═════ Source material
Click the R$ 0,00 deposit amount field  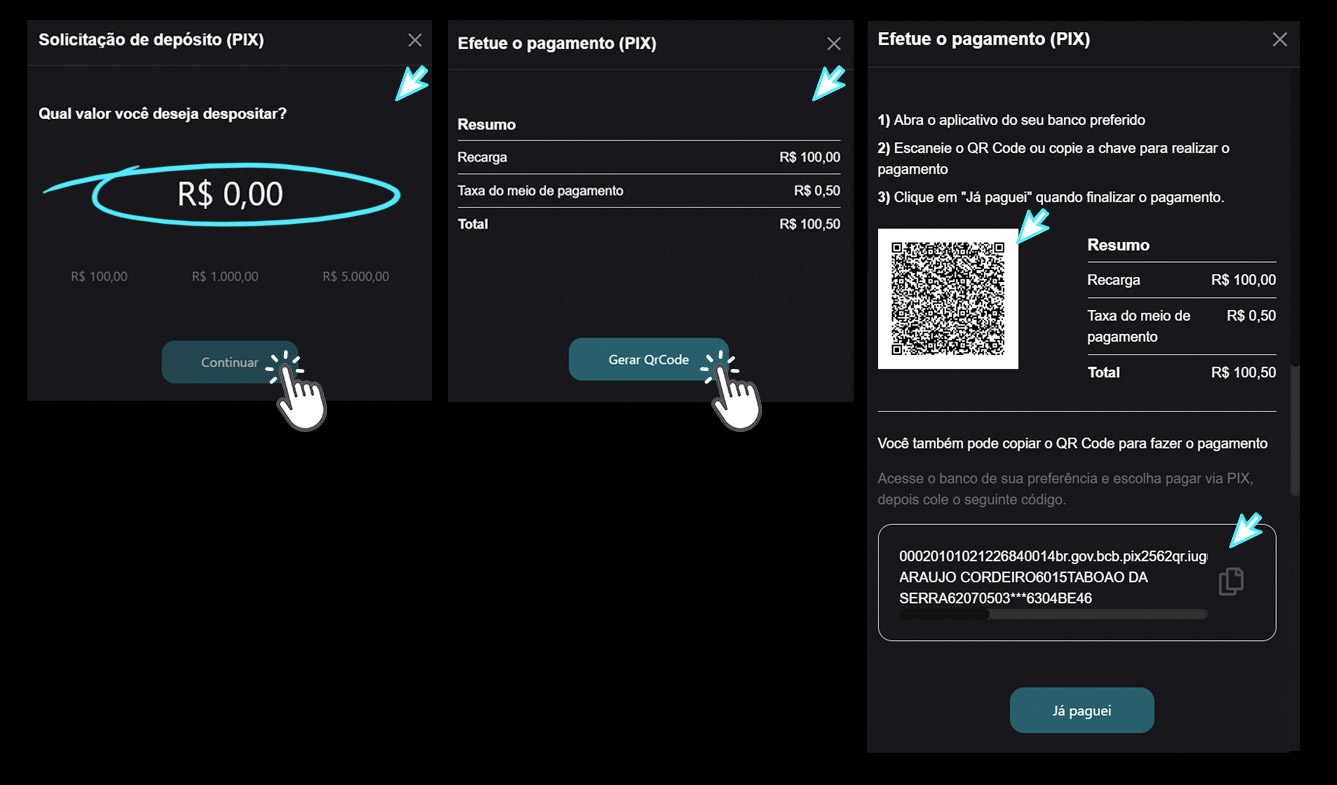coord(230,194)
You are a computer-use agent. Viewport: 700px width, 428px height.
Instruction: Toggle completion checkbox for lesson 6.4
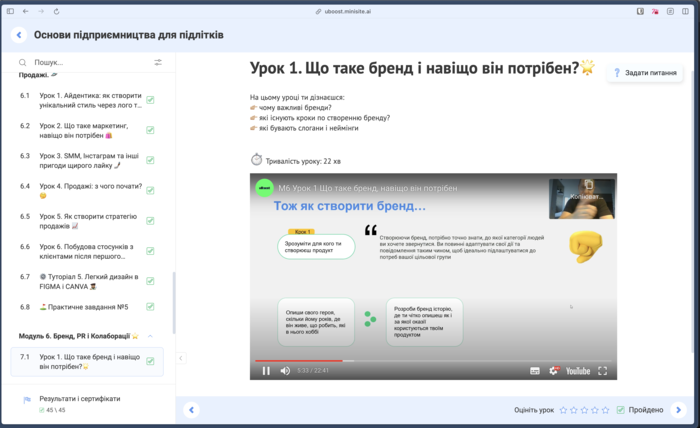tap(150, 187)
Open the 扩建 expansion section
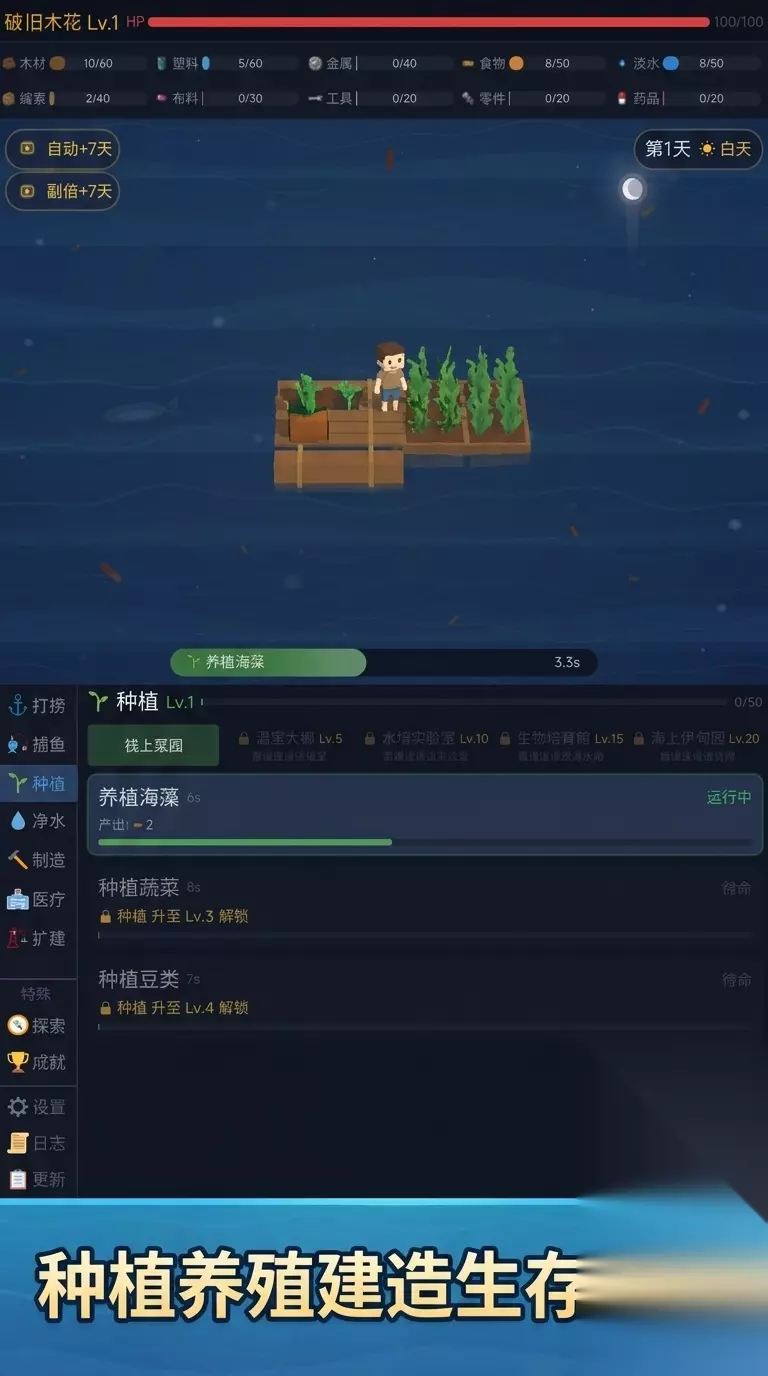Screen dimensions: 768x1376 click(38, 938)
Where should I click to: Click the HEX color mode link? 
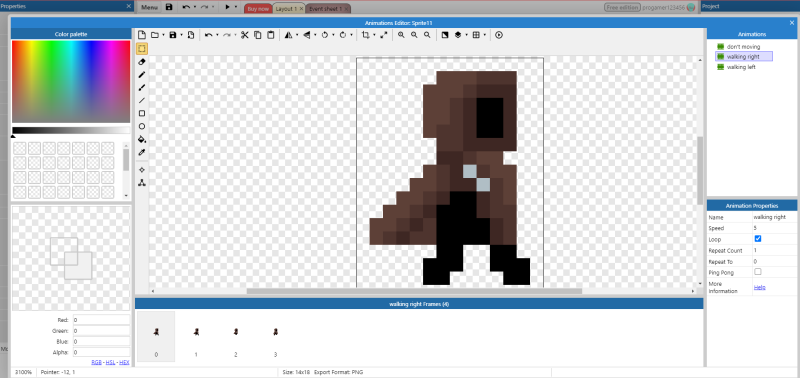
══════════
» **Exercise directions**:
Each line from the one holding "Instruction: Toggle completion" through the final line of the data needs to be transcribed exactly. Include both ends, skip the pictures, and add nothing.

» **Exercise answer**:
Instruction: Toggle completion checkbox for lesson 6.4
tap(150, 187)
Open the 扩建 expansion section
Screen dimensions: 768x1376 click(38, 938)
Where should I click to: Click the HEX color mode link? 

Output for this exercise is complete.